00:09My father was a prisoner of war, the Japanese, and as children, we only knew he'd been a prisoner of war, didn't know anything else,
00:17apart from the fact that my mother used to say, your father would have been very glad of this meal when he was a prisoner.
00:24I was round at their house one day and they said, I've something to show you. And he got down this old suitcase from the top of his wardrobe and inside, it was like a treasure trove.
00:36I'd never seen anything like it. There were diaries, photographs, memorabilia of the war.
00:41He was at Leeds Grammar School and then he studied at Leeds Medical School.
00:46And when war broke out, he was actually a member of the British Expeditionary Force in France and was present at Dunkirk,
00:54ferrying injured people going over the sands backwards and forwards to the boat.
01:00They set sail down the coast of America and they thought they were headed for North Africa.
01:05But on December the 7th, the Japanese bombed Pearl Harbor and other places of strategic importance.
01:15And so they were rerouted to Singapore.
01:18He arrived with his division 10 days before Singapore fell and the diaries start then.
01:24I've explained quite a lot about prison conditions in Changi, but they were there for just over a year before they were sent up country.
01:33That's the way dad described it.
01:35There was the final group to go and work on the Burma Thai Railway and they were sent to the most northern camps.
01:42And if ever there was a description of hell, that is, that was it.
01:47My father as a doctor wasn't actually fighting, but what he had to cope with, one of the things that he absolutely hated,
01:57the Japanese insisted on having a certain number of men to go out and work on the railway.

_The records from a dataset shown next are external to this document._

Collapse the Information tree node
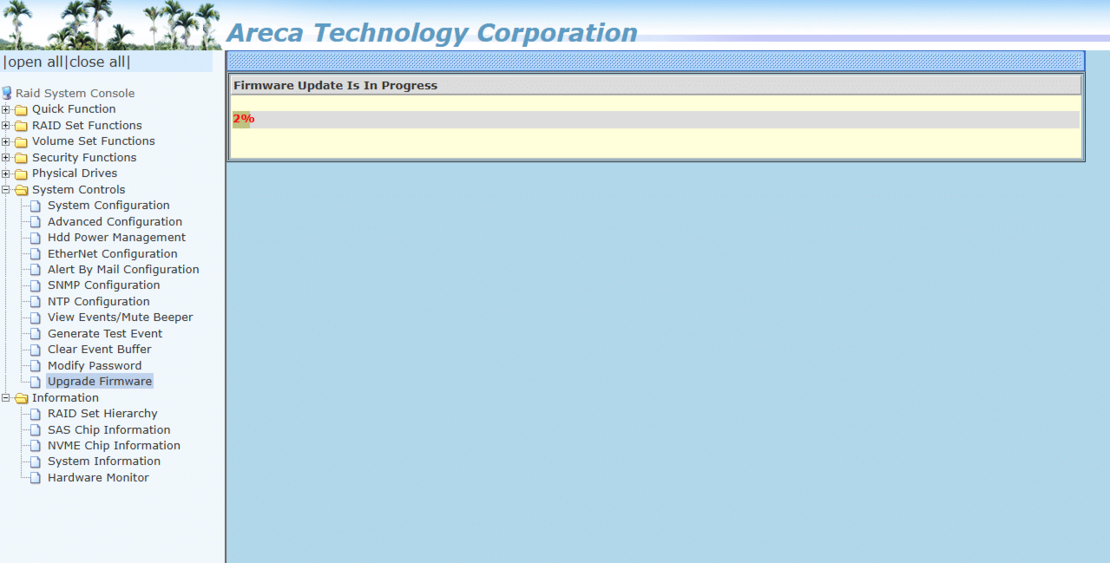Viewport: 1110px width, 563px height. pyautogui.click(x=6, y=398)
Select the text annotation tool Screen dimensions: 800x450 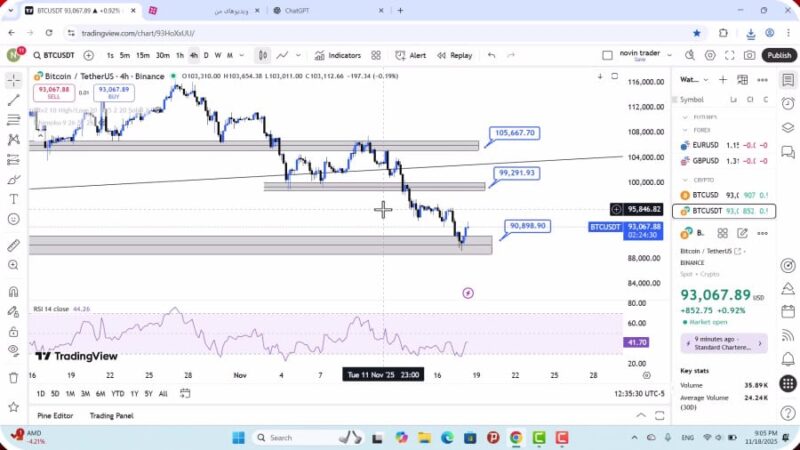tap(14, 199)
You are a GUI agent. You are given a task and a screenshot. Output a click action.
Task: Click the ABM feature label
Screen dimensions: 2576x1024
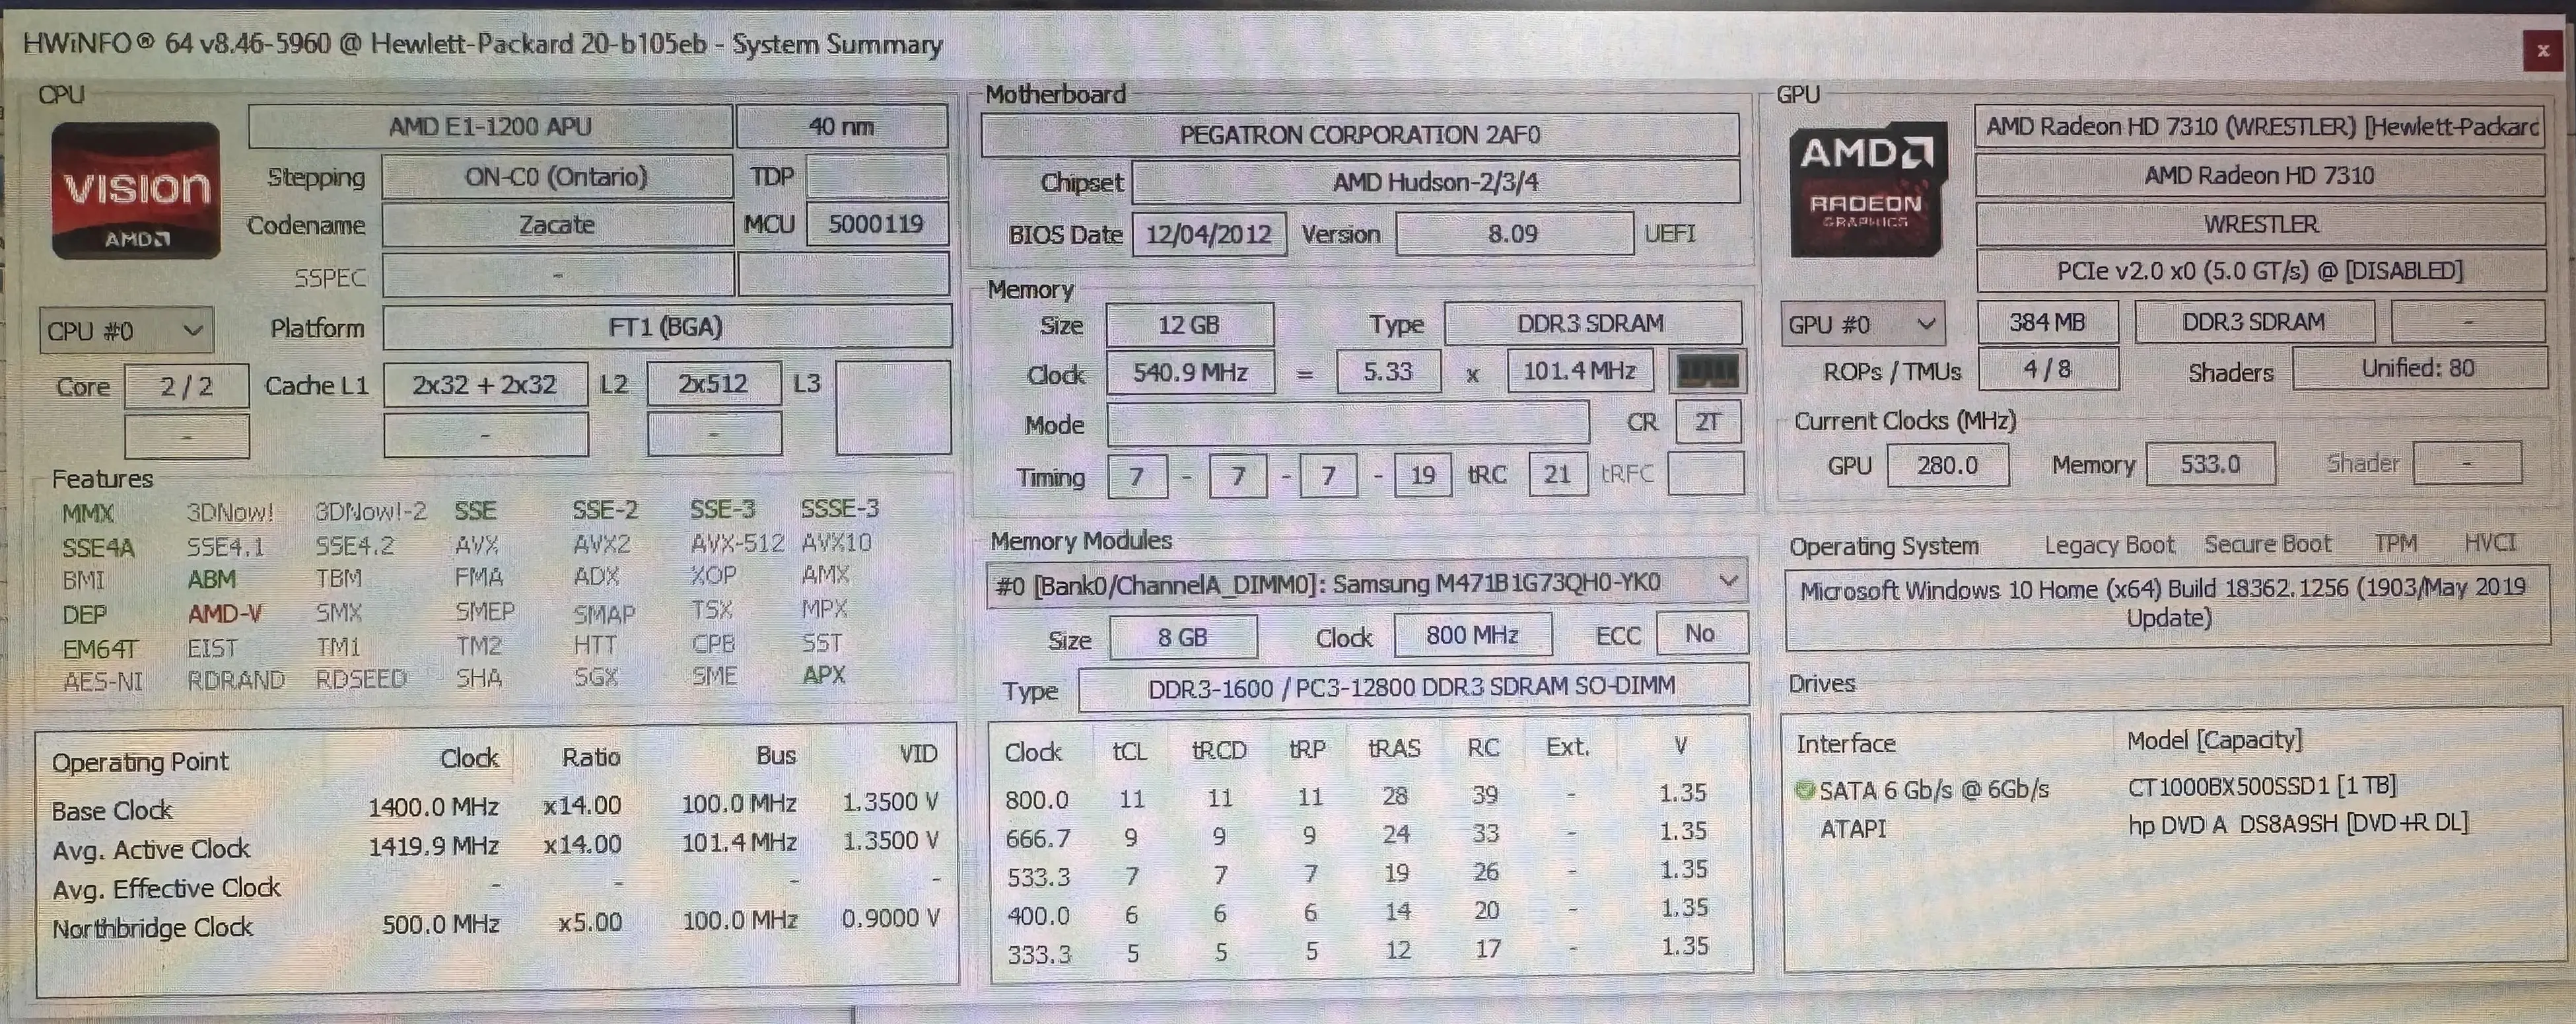[x=211, y=579]
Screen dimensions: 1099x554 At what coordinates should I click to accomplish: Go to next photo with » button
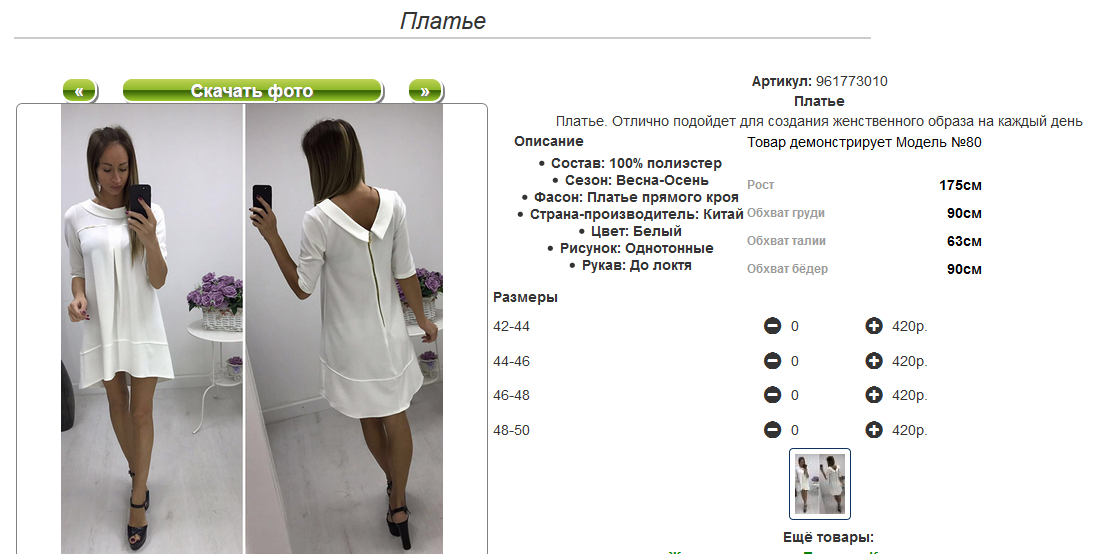click(x=425, y=91)
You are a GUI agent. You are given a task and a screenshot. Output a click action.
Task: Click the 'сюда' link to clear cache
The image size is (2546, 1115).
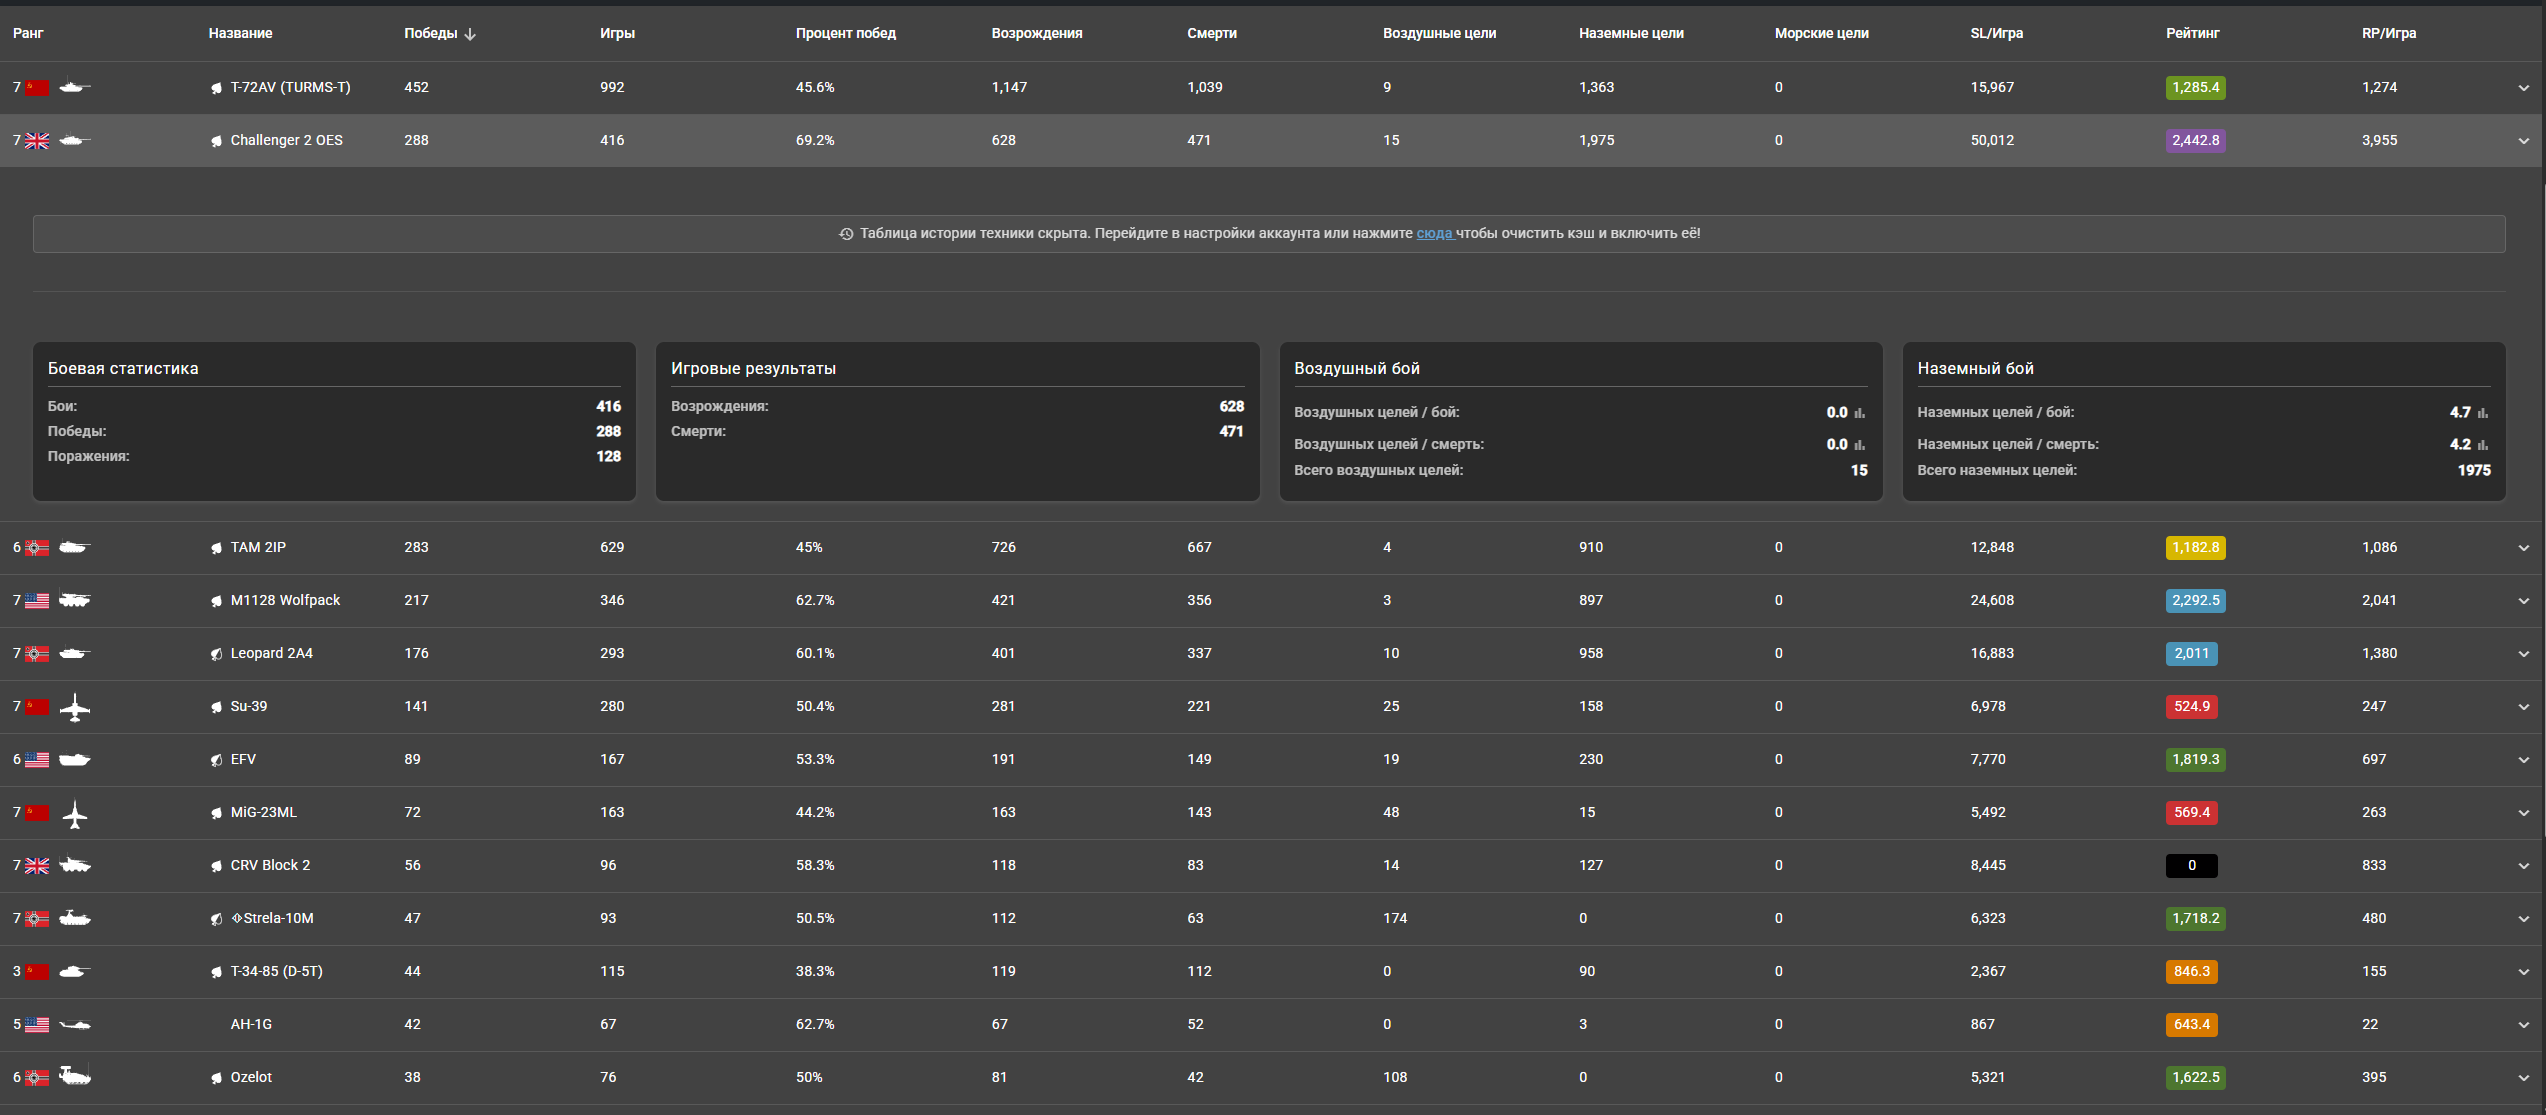point(1433,233)
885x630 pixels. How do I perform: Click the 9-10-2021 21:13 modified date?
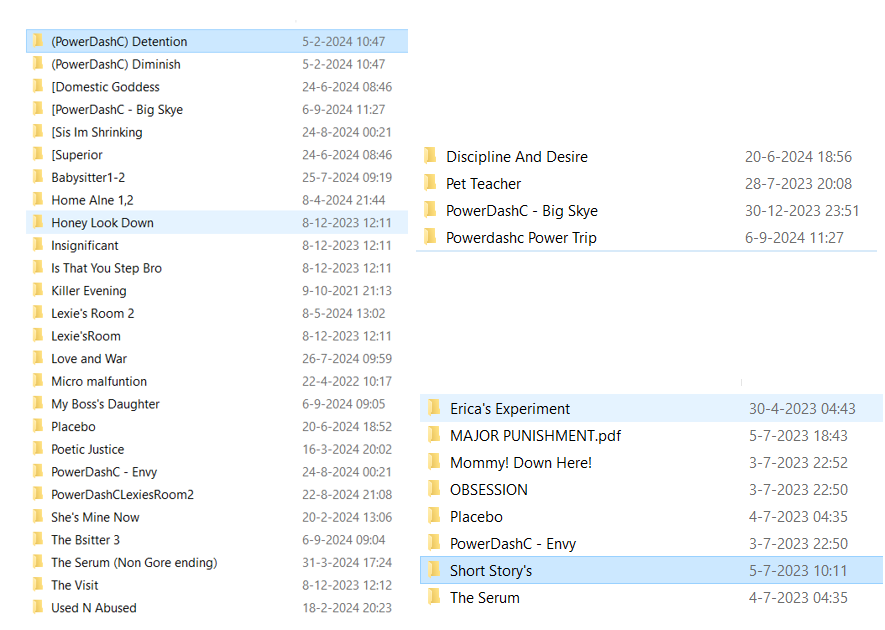[x=347, y=291]
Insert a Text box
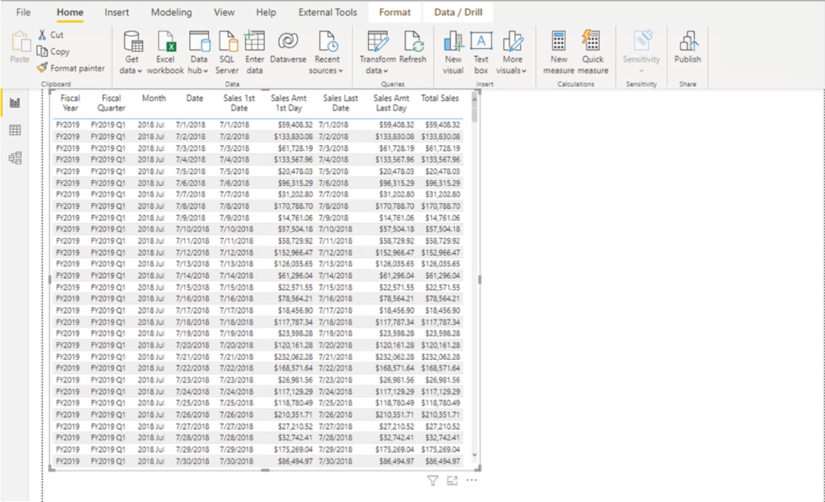Viewport: 825px width, 502px height. pos(481,41)
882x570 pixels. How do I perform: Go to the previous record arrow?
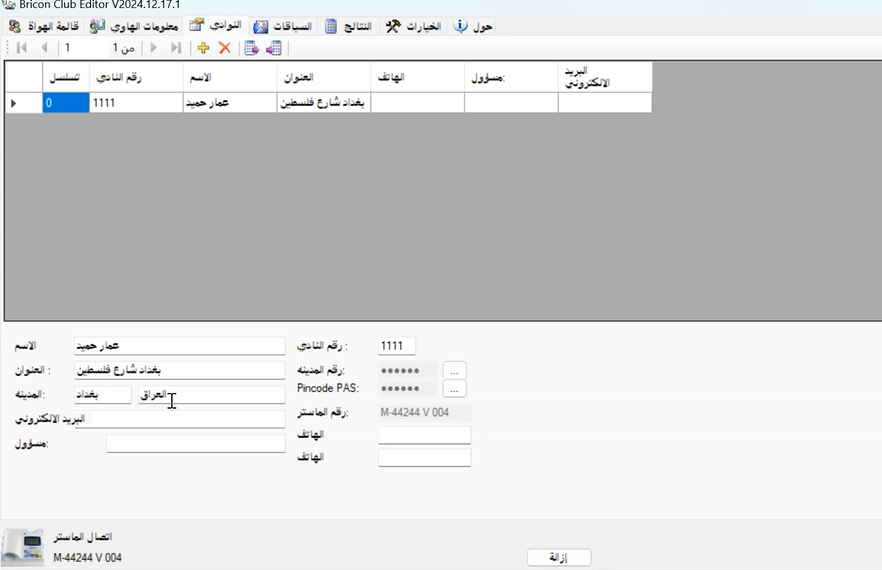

02:03And they would come into the hospital where dad was in charge and say they wanted 60 men.
02:09And dad would say they can't go, they're too ill.
02:12And they would get their bayonets out and point them at the patients and make them get out.
02:18The veterans, and there aren't many of them left, feel very much they were the forgotten army.
02:23People know a lot about the war in Europe, very little about the war in the Far East.
02:28And there's a very good reason for that, because when they were on the ship coming back, being repatriated,
02:34they were all issued with an order not to talk about it.
02:39The order said that the war in Europe has been over, people are getting on with their lives,
02:44they don't want to hear your tales, and it's horrendous to think that they weren't allowed to talk about it.
02:50He was a very optimistic person.
02:53He had a great sense of humour, misplaced sometimes.
02:56And I think that was what had kept him going through the war.